Write out the records word for word, with no pictures.

** Opening DATA TO PROCESS block **

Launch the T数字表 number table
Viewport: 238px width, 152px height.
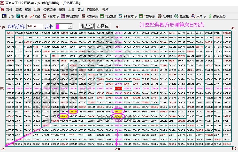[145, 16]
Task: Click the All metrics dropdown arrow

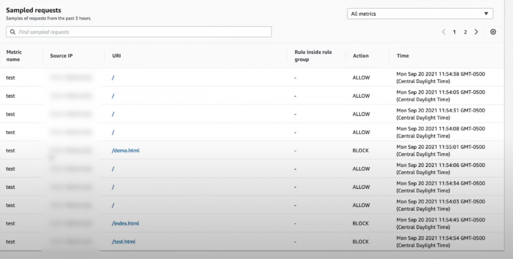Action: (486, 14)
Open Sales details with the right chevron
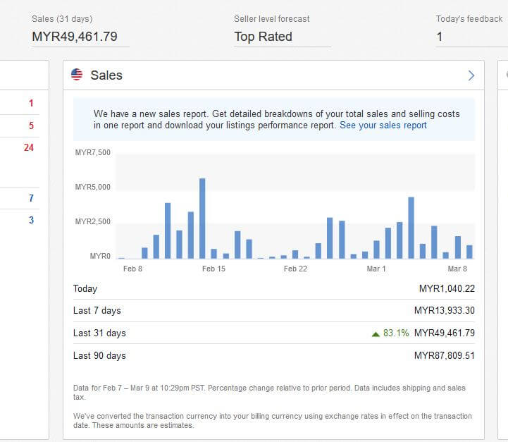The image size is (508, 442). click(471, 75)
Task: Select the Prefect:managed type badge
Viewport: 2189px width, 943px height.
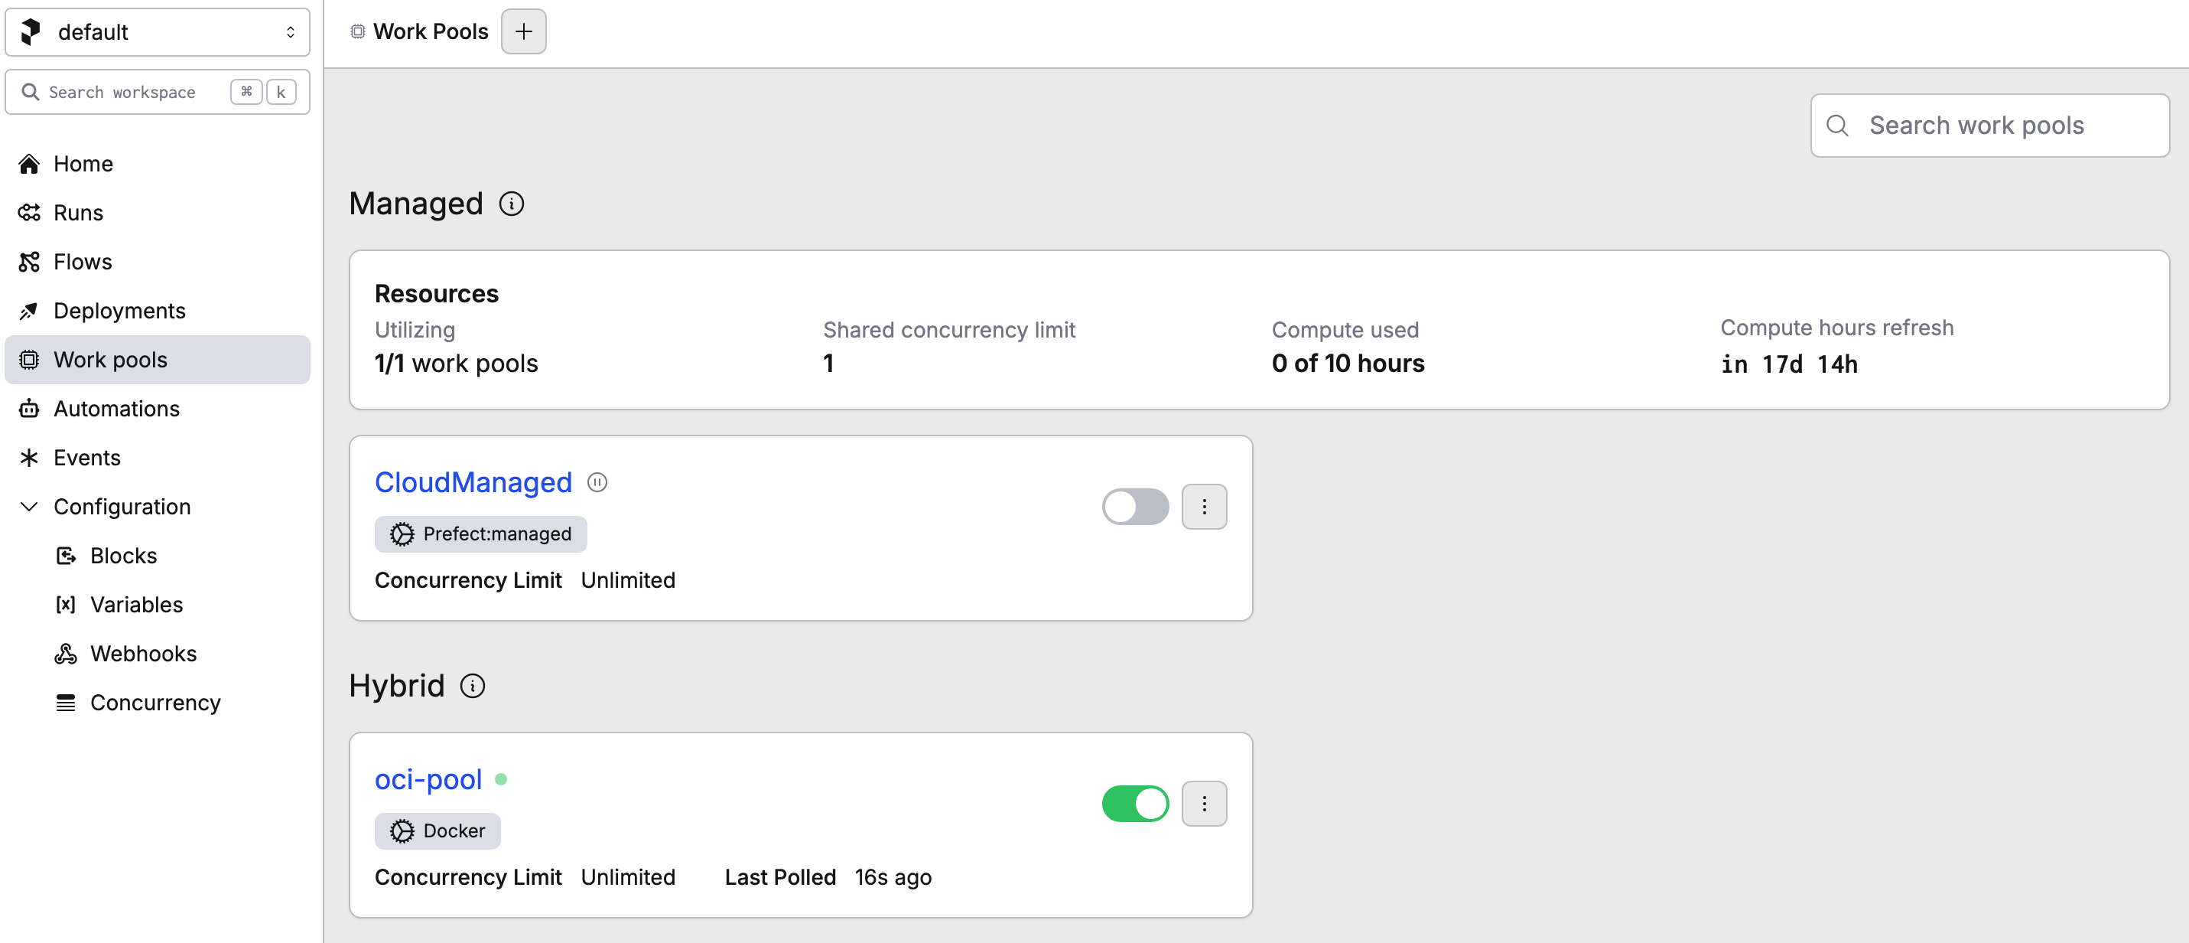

** Closing DATA TO PROCESS block **

● EXPECTED OUTPUT:
Launch the T数字表 number table
Viewport: 238px width, 152px height.
[145, 16]
Task: Click the All metrics dropdown arrow

Action: (486, 14)
Open Sales details with the right chevron
The image size is (508, 442). click(471, 75)
Task: Select the Prefect:managed type badge
Viewport: 2189px width, 943px height.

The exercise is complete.